Female farmers encounter gender discrimination in Guatemala

Female farmers encounter gender discrimination in Guatemala

The majority of female farmers encounter many forms of discrimination that undermine their ability to serve as food providers for their homes. Women play a significant role in small-scale farming and they are responsible for growing and harvesting more than 50% of the food yearly produced on Earth.

The Government of Guatemala is currently working to establish a gender perspective into its national programmes to fight malnutrition (ENPDC) and support family farming (PAFFEC). It is crucial to promote gender equality because the role of women is necessary for achieving the Sustainable Development Goals.

Juan Carlos Carías, Secretary of the Secretariat of Food and Nutrition Security commented: “We need to achieve greater integration to provide more opportunities and rights.
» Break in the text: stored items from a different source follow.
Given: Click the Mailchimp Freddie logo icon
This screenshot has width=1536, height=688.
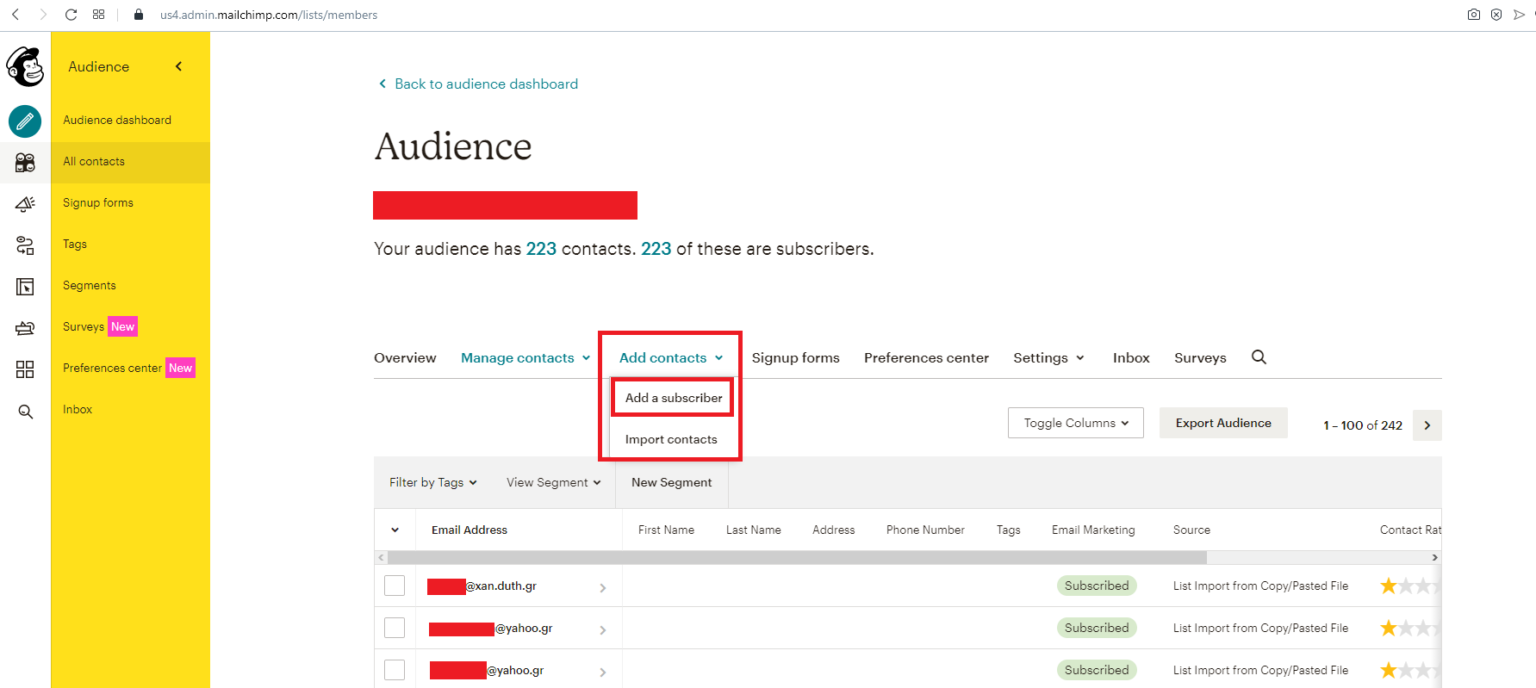Looking at the screenshot, I should [x=25, y=67].
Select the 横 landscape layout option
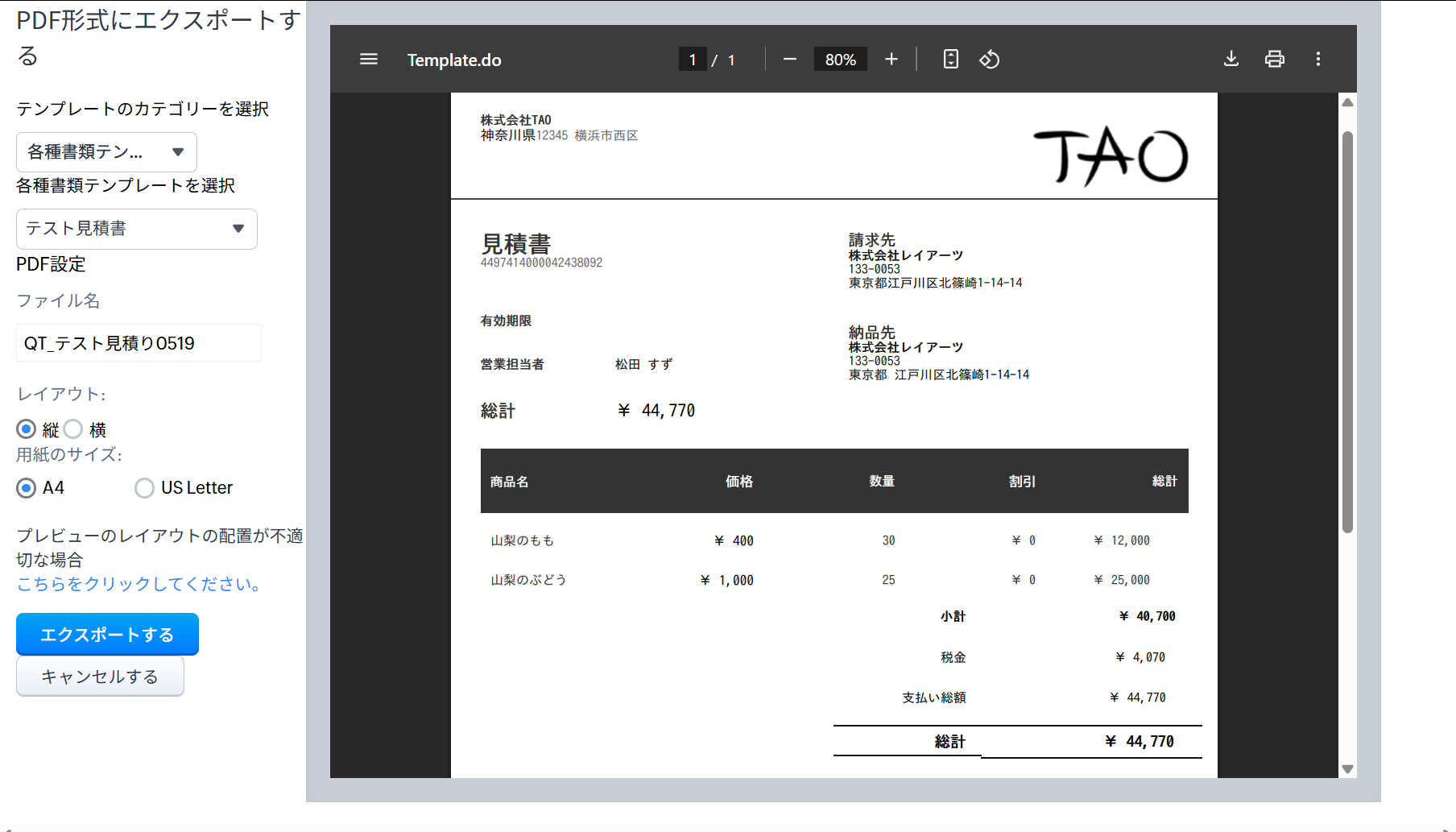The height and width of the screenshot is (832, 1456). pos(73,428)
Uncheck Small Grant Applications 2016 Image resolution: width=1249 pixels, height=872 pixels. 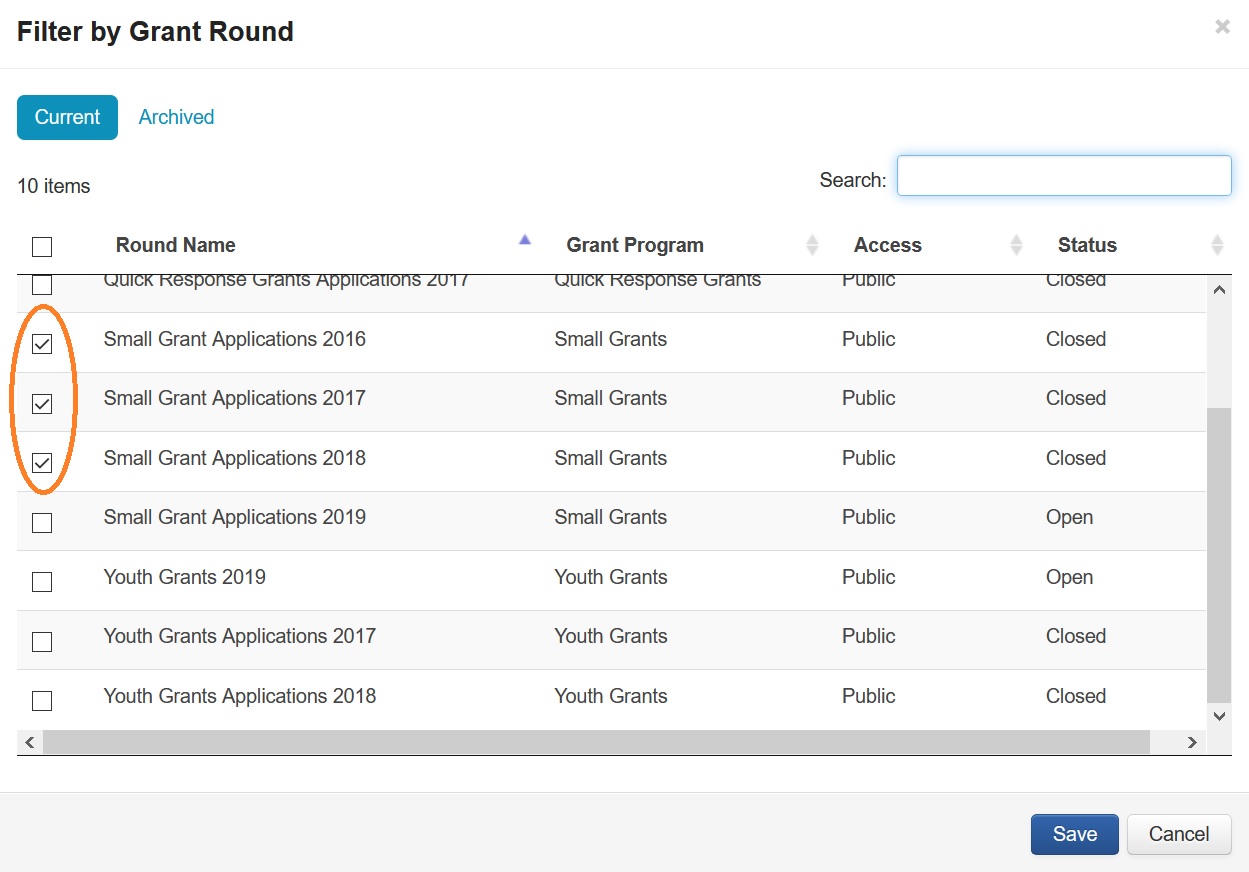(x=42, y=344)
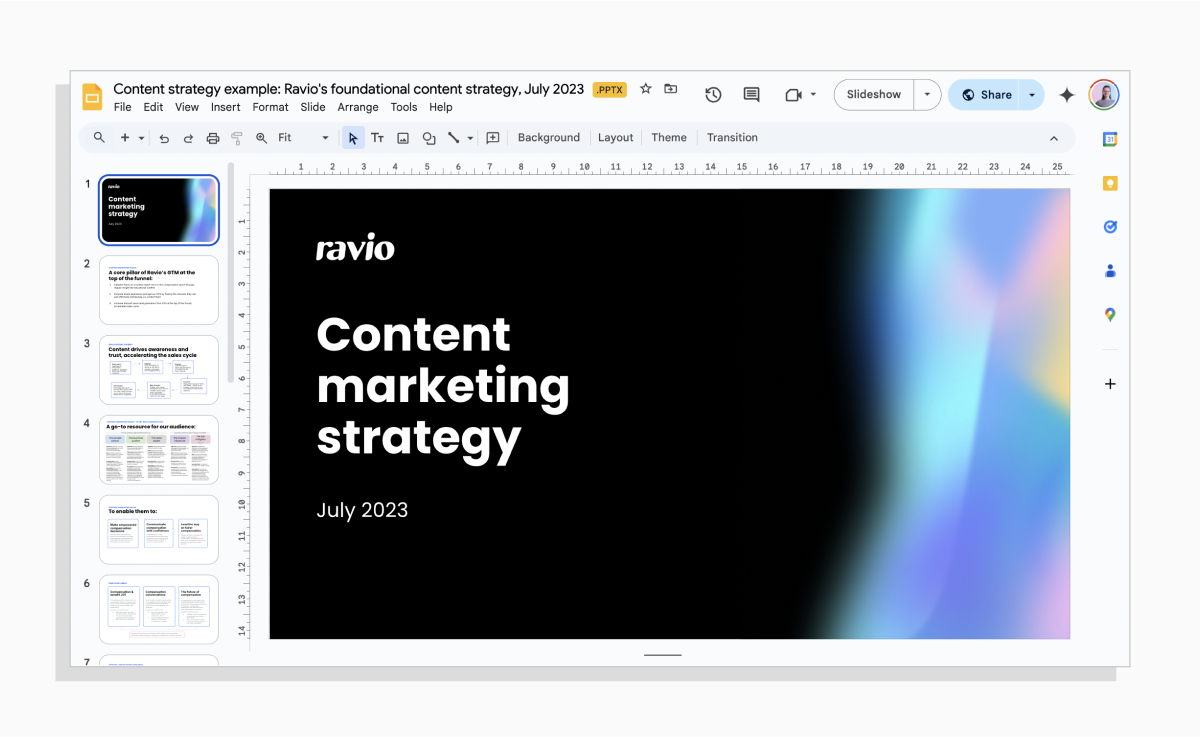Open the Slideshow options dropdown arrow

click(x=927, y=94)
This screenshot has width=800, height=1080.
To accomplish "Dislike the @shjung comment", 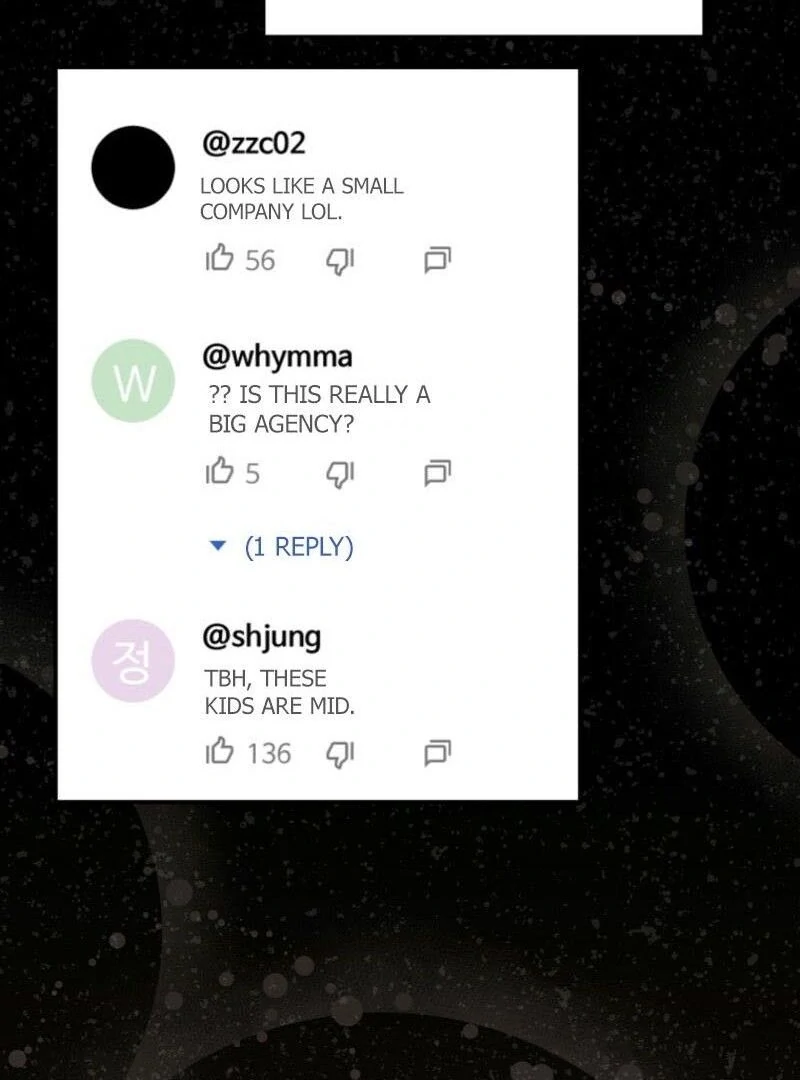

And to do this, institutions need a political mandate to promote equality.”

Within the last two years, the issue of global hunger has increased and panel members have expressed that food and nutrition security should be main priorities. FAO food security officer for Latin America, Ricardo Rapallo noted that women tend to suffer the most out of the 39 million Latin Americans who do not have enough to eat.

Although the gender gap is still large in rural areas, the international community has been invited to take advantage of the lessons learned in Guatemala. FAO and the European Union have worked to incorporate gender issues into their implementation of policies on sustainable agriculture, food security, and nutrition in order to promote change.